When Life Hands You Lemons, Throw Tomatoes

PACKED WITH MORE THAN 100 RECIPES, this culinary compendium by University Professor and Dean Emerita of the Gabelli School, Donna Rapaccioli, explores the connections between cooking and leadership.
Donna Rapaccioli dressed in a kitchen with a denim apron with a picture of her book 'When Life Hands You Lemons, Throw Tomatoes'
For Donna Rapaccioli, Ph.D., dean emerita of the Gabelli School of Business, a role in which she served for more than 15 years, the parallels between her passion for accounting and cooking were clear early on in her life and in the leadership roles she has held.

“The overlap between the joy of accounting and the joy of cooking is now a constant in my life,” she commented. “Both are part art, part science. Each sometimes requires rule-based action with absolute precision—such as calculating earnings per share or baking a delicate cake—and other times more interpretive judgment and estimation, such as determining the useful life of an asset or deciding between baking versus frying meatballs (frying is my preferred method).”

In her newly published book, When Life Hands You Lemons, Throw Tomatoes: Lessons in Life and Leadership, Rapaccioli dives deep into the interconnectedness between her successful career in academia, during which she has mentored hundreds of students and served at the helm of the Gabelli School of Business, and her passion for cooking and feeding her family, friends, and colleagues.

“Leadership,” she noted, “is about finding connections, and people are a key ingredient.

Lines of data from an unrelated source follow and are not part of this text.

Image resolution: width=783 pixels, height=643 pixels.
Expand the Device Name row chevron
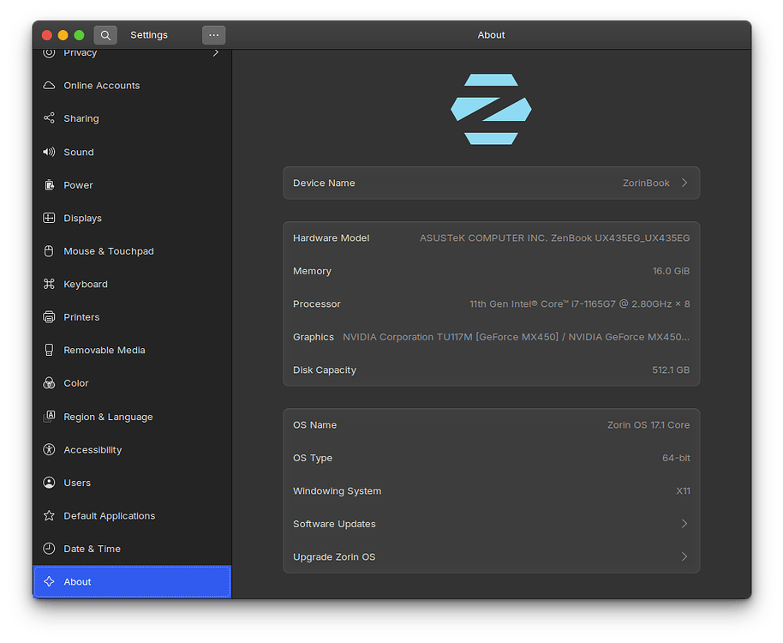(684, 183)
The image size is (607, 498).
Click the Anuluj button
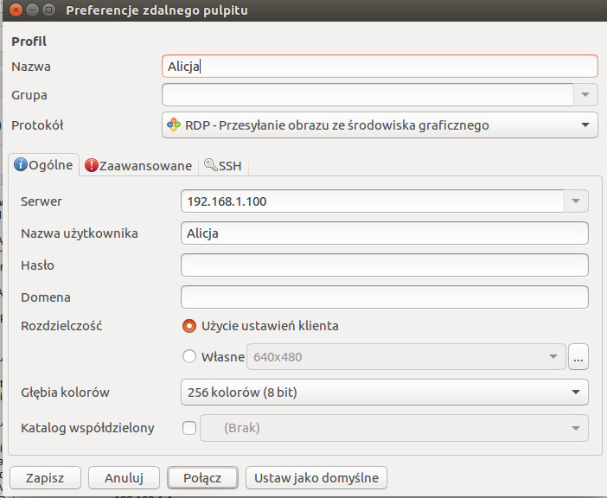click(124, 478)
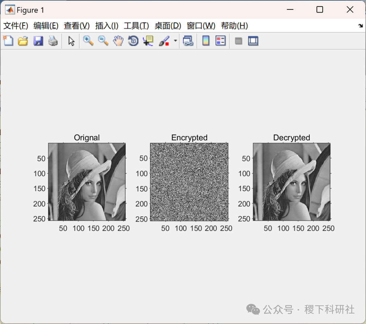Image resolution: width=366 pixels, height=324 pixels.
Task: Insert a legend into the figure
Action: (221, 41)
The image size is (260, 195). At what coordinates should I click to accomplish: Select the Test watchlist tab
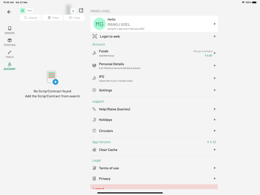click(29, 11)
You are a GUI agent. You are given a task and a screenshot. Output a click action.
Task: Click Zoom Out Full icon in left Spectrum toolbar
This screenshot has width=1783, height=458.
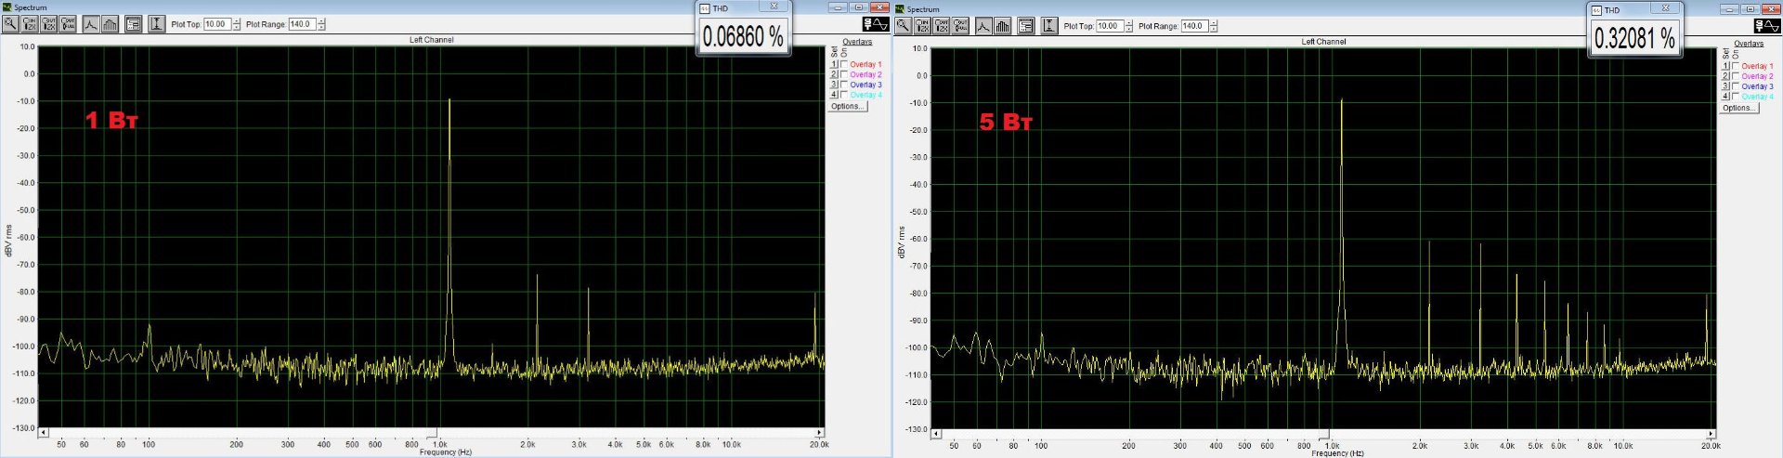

Expressing empathy, working as a team, sharing your knowledge, learning from past experiences, and being open to new ones can bring people together in the kitchen and in the boardroom.” She has employed this ideology as a way to build her own professional relationships and personal friendships over the years and encourages others to look for opportunities to employ these tactics.

In the book, Rapaccioli reminisces about growing up in the Bronx and the influence of her beloved grandmother, who encouraged her deep appreciation of food even as a child. It wasn’t until later in life after marrying her husband of 39 years, however, that she began her own culinary journey, experiencing the satisfaction of feeding her own family, which motivated her to study the art and science of cooking. When she was a Ph.D. student studying accounting, she discovered a seminal research paper written by George A. Akerlof titled, “The Market for Lemons: Quality Uncertainty and the Market Mechanism.” It inspired her interest in accounting and her desire to pursue innovations in business education, but it also fueled her curiosity regarding the deep and intriguing connections between business and food. It is this realization that has ultimately inspired her own recipe for personal and professional success.